Themes Featured in Multitudes at the Denver Fringe Festival still echo today
On a darkened stage, a figure stands next to an armchair with a single dim lamp in front of an antique trunk. His flowing white beard, ornate black vest and face laced with the ravages of the years belie the energy and passion that will soon overtake the stage.
Meet Walt Whitman, who some consider The Father of American Poetry.
A highly controversial figure while he was alive, many today are only dimly aware of how Whitman was vilified during his lifetime for his unapologetic and unpopular political and social beliefs, as well as the overt sexuality of his writing and presumed homosexuality.
As the anti-slavery Whitman passionately and articulately describes his life and observations in Multitudes, nearly two centuries magically slip away. His recurring themes of love and death, slavery and freedom, and sexuality and repression, eerily echo today’s headlines featuring “Black Lives Matter” and “Less Hate; More Love.”
Compelling performance
In the one-man show, Multitudes, featured in the inaugural season of the Denver Fringe Festival, Kim and Valerie Nuzzo have created a compelling and timely story that keeps you enthralled despite using some of the archaic language and syntax of Whitman’s late 1900’s era.
You feel the anguish as Kim Nuzzo, alone on the stage, reaches out to take the hand of a Rebel soldier and recounts his efforts to provide solace as the young man lies dying among the thousands who overfill the Washington hospitals during the Civil War.
When he speaks of the assassination of President Abraham Lincoln and anger overtakes the mourning, the feeling is almost palpable in the air around him.
Even in the tender moments, Nuzzo keeps the emotions running high.

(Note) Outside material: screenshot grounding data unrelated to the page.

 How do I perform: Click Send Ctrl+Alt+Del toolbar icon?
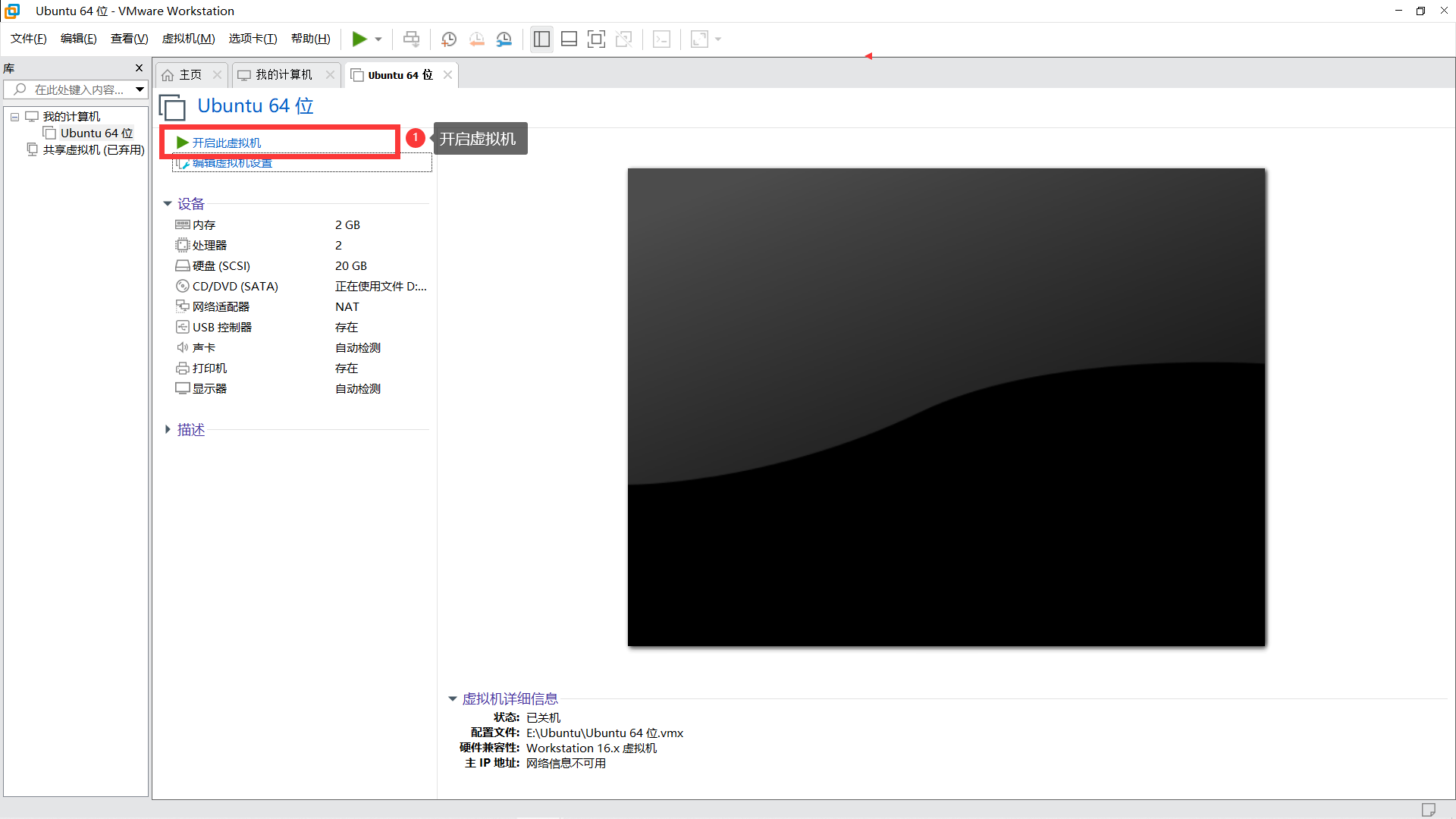411,39
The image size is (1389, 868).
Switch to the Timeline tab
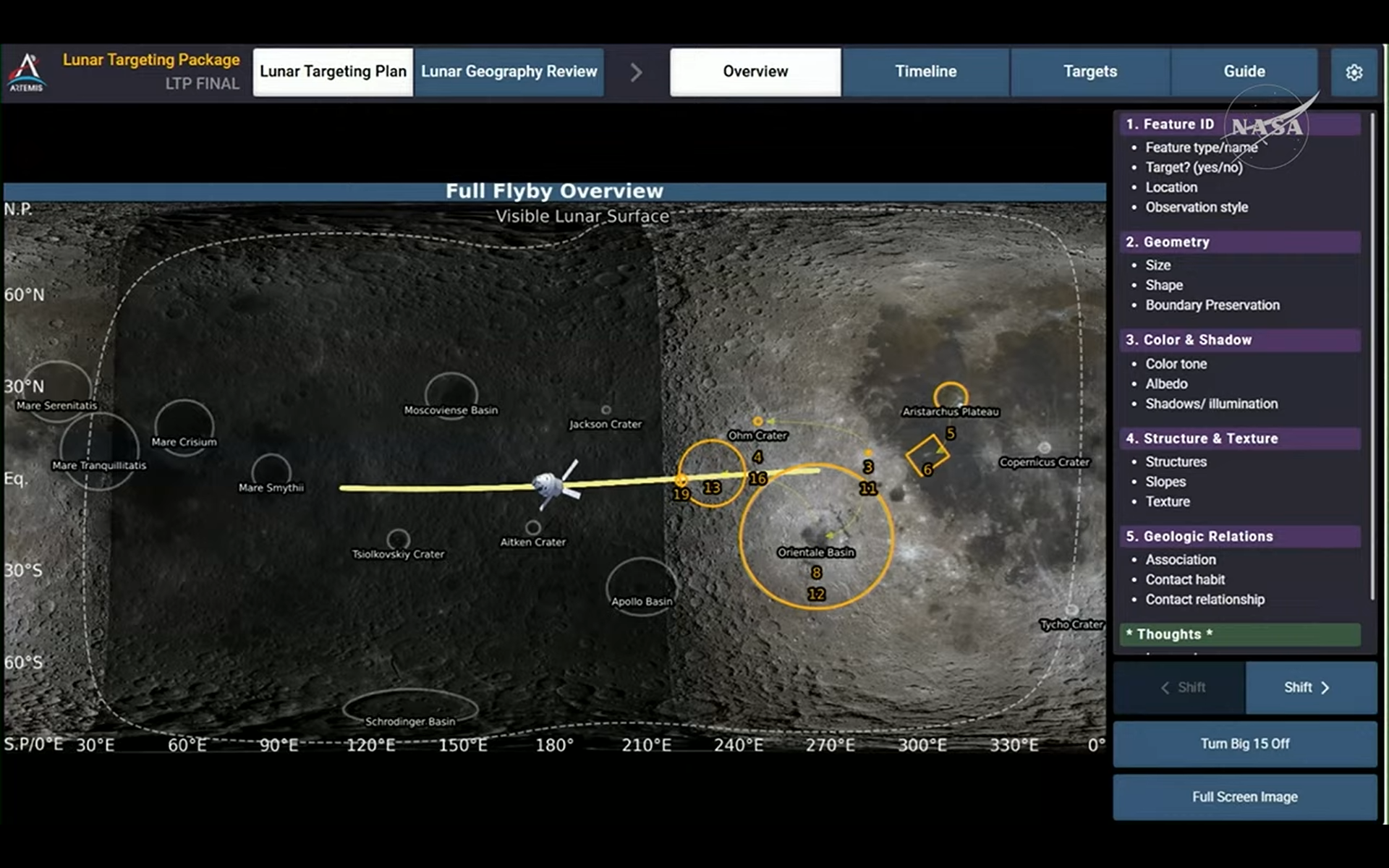click(x=925, y=72)
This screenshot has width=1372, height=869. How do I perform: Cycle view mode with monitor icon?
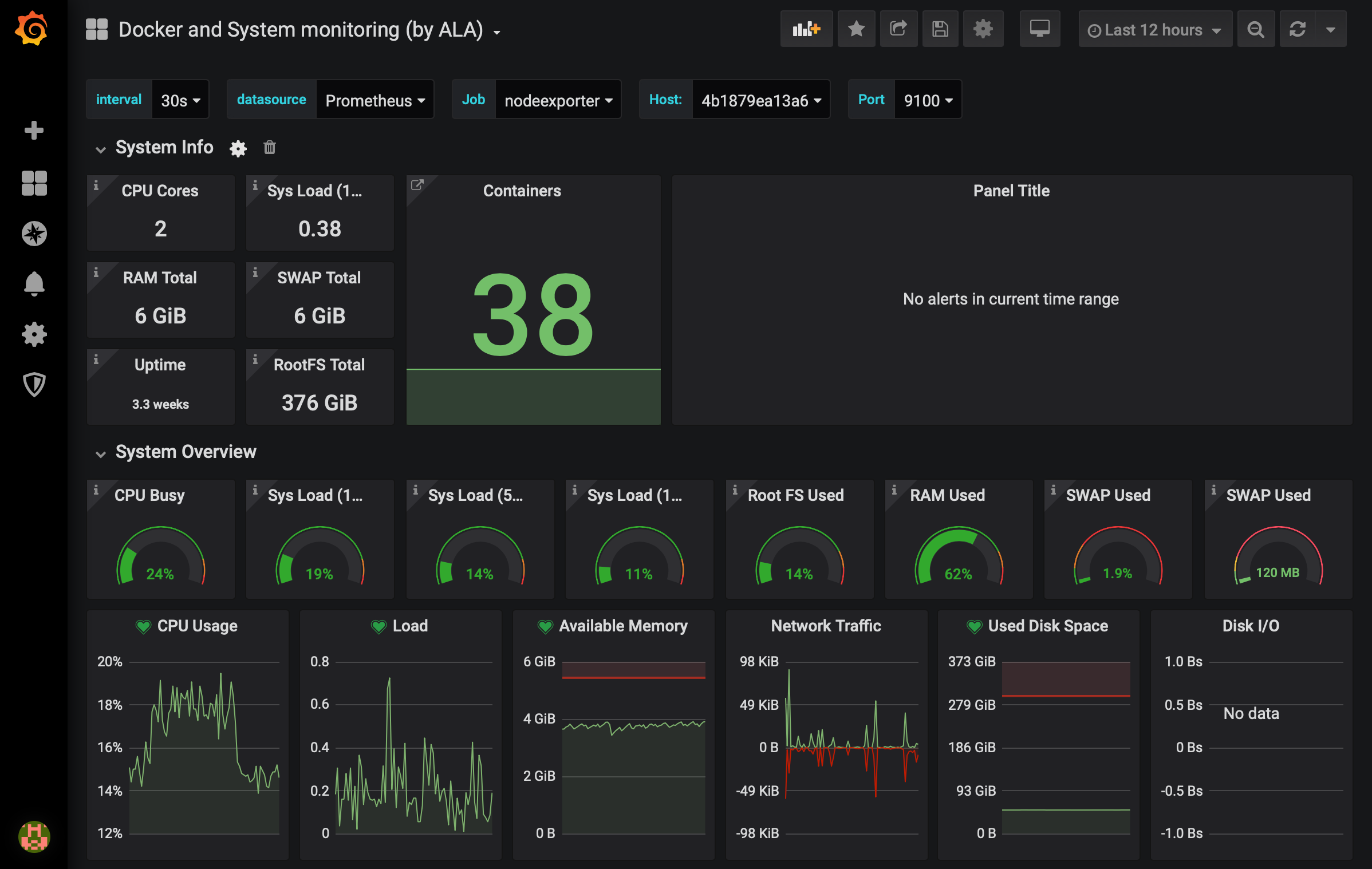[x=1039, y=29]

During his recounting of Whitman’s brief affair with the love of his life he gingerly touches his heart, and you can feel your own flutter with it.
Intense hour
At just over an hour in length, Multitudes is an intense experience that pulls you into the past while hauntingly reminding you that so many of the same struggles and issues still exist today.
Multitudes is available via streaming video during the Denver Fringe Festival.